### Exercise description:
Set down the entries below once more, precisely as they stand.

### Records for the task:
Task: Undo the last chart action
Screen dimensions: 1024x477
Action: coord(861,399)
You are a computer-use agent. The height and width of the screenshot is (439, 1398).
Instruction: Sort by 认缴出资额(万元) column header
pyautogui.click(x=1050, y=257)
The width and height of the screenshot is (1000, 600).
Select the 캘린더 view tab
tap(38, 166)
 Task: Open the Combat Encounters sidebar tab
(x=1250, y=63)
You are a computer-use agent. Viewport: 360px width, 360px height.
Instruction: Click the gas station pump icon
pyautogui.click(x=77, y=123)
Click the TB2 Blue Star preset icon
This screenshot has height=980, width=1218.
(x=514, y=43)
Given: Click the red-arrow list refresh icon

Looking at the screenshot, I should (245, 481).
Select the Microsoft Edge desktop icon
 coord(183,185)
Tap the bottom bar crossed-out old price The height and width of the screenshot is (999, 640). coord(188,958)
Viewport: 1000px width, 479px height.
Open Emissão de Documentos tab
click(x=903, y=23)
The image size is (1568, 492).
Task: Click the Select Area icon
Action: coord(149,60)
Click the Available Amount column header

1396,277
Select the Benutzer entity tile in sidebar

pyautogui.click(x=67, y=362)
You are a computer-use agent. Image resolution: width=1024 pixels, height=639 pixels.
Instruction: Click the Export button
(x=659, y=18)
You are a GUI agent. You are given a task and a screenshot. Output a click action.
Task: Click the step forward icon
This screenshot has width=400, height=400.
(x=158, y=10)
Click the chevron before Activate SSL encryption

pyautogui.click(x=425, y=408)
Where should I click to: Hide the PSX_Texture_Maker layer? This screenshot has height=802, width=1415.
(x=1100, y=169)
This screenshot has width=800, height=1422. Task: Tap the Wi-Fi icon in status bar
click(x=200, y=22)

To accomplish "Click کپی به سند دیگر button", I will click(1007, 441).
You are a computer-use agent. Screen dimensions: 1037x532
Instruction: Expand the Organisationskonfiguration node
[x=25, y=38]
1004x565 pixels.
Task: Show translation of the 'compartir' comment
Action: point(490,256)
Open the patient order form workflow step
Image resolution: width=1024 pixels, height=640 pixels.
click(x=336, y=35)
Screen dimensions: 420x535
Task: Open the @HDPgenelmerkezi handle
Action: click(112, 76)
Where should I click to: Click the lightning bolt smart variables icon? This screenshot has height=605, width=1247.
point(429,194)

### Reply:
Task: Undo the last chart action
Screen dimensions: 1024x477
Action: coord(861,399)
You are a computer-use agent. The height and width of the screenshot is (439, 1398).
Instruction: Sort by 认缴出资额(万元) column header
pyautogui.click(x=1050, y=257)
The width and height of the screenshot is (1000, 600).
Select the 캘린더 view tab
tap(38, 166)
 Task: Open the Combat Encounters sidebar tab
(x=1250, y=63)
You are a computer-use agent. Viewport: 360px width, 360px height.
Instruction: Click the gas station pump icon
pyautogui.click(x=77, y=123)
Click the TB2 Blue Star preset icon
This screenshot has height=980, width=1218.
(x=514, y=43)
Given: Click the red-arrow list refresh icon

Looking at the screenshot, I should (245, 481).
Select the Microsoft Edge desktop icon
 coord(183,185)
Tap the bottom bar crossed-out old price The height and width of the screenshot is (999, 640). coord(188,958)
Viewport: 1000px width, 479px height.
Open Emissão de Documentos tab
click(x=903, y=23)
The image size is (1568, 492).
Task: Click the Select Area icon
Action: coord(149,60)
Click the Available Amount column header

1396,277
Select the Benutzer entity tile in sidebar

pyautogui.click(x=67, y=362)
You are a computer-use agent. Image resolution: width=1024 pixels, height=639 pixels.
Instruction: Click the Export button
(x=659, y=18)
You are a GUI agent. You are given a task and a screenshot. Output a click action.
Task: Click the step forward icon
This screenshot has width=400, height=400.
(x=158, y=10)
Click the chevron before Activate SSL encryption

pyautogui.click(x=425, y=408)
Where should I click to: Hide the PSX_Texture_Maker layer? This screenshot has height=802, width=1415.
(x=1100, y=169)
This screenshot has width=800, height=1422. Task: Tap the Wi-Fi icon in status bar
click(x=200, y=22)

To accomplish "Click کپی به سند دیگر button", I will click(1007, 441).
You are a computer-use agent. Screen dimensions: 1037x532
Instruction: Expand the Organisationskonfiguration node
[x=25, y=38]
1004x565 pixels.
Task: Show translation of the 'compartir' comment
Action: point(490,256)
Open the patient order form workflow step
Image resolution: width=1024 pixels, height=640 pixels.
click(x=336, y=35)
Screen dimensions: 420x535
Task: Open the @HDPgenelmerkezi handle
Action: click(112, 76)
Where should I click to: Click the lightning bolt smart variables icon? This screenshot has height=605, width=1247.
point(429,194)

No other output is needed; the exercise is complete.